WHAT YOU SHOULD DO
Which lines of the listing hold the string "screenshot"? Copy those lines.

DATASET EXCERPTS
= = = = = = =

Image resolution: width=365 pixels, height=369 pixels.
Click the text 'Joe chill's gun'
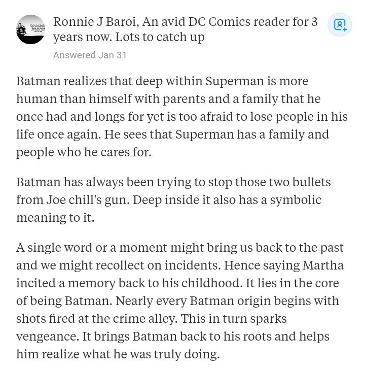click(88, 200)
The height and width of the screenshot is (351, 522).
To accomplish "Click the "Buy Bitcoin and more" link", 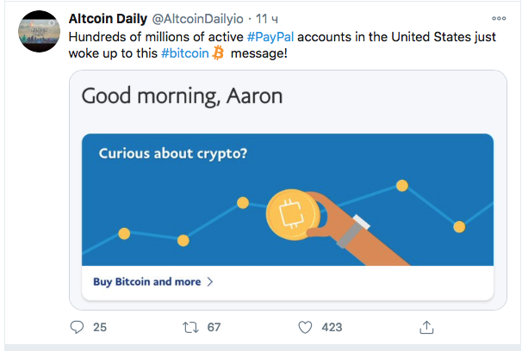I will [146, 281].
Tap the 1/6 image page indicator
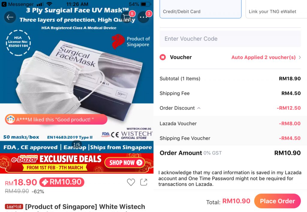 [76, 145]
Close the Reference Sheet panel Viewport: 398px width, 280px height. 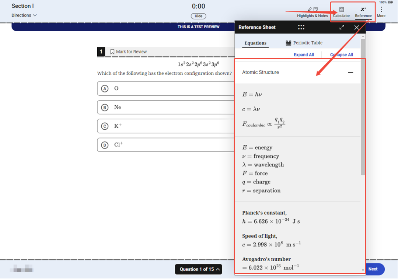356,27
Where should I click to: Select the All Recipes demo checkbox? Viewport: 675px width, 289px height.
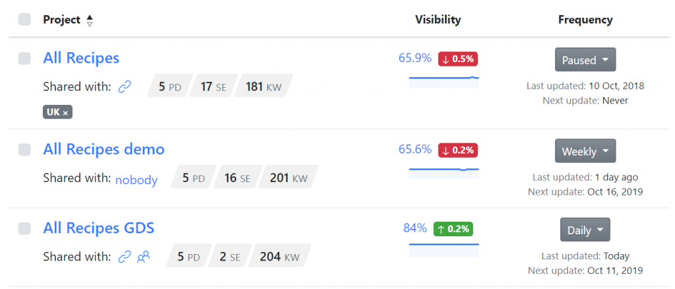point(24,150)
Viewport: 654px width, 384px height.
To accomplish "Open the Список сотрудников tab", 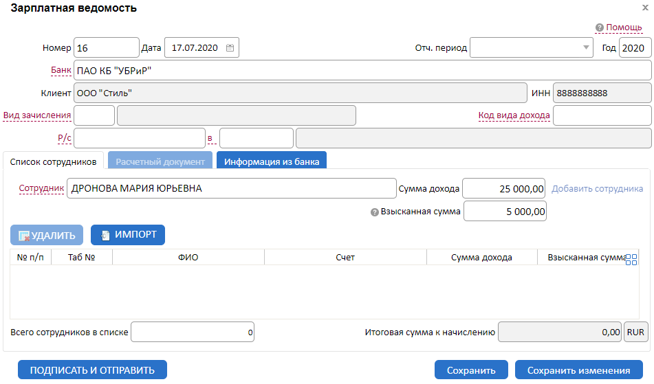I will pyautogui.click(x=53, y=162).
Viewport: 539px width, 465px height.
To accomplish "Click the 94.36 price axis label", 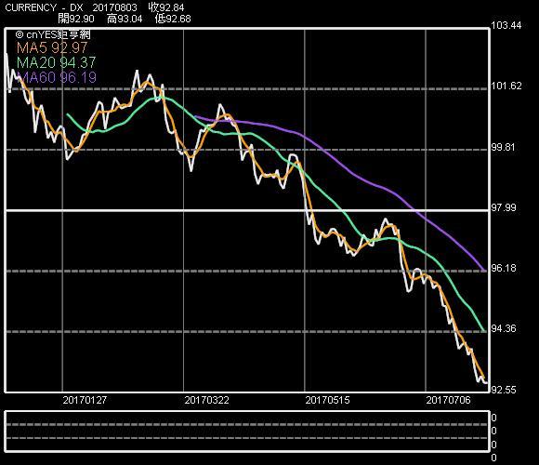I will click(504, 328).
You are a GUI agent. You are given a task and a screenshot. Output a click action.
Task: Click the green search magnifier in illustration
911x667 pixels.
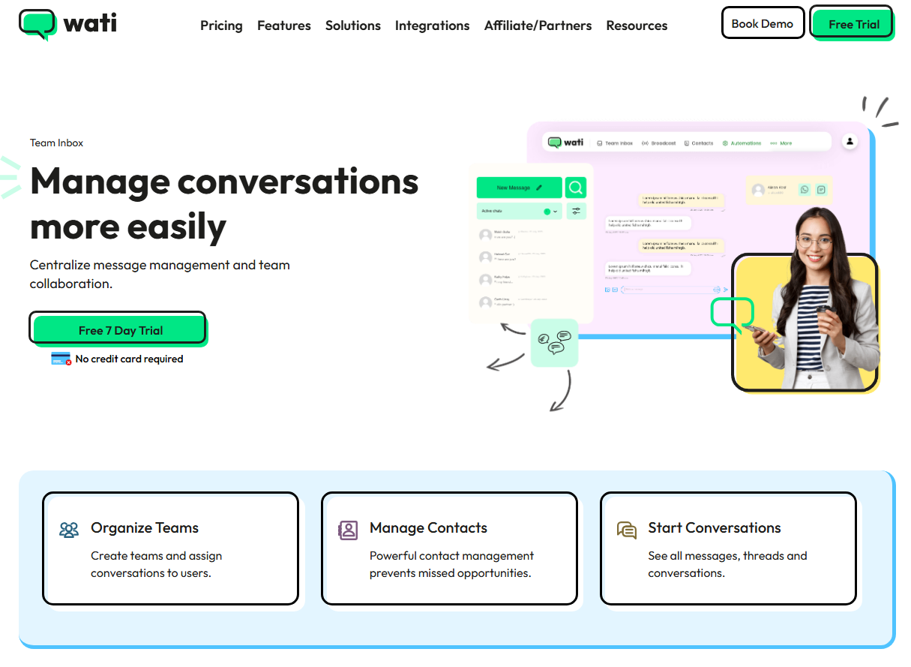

= = = = = = =

RESULT OF THIS TASK
The height and width of the screenshot is (351, 522).
You are a GUI agent. You are given a task and a screenshot. Output a click action.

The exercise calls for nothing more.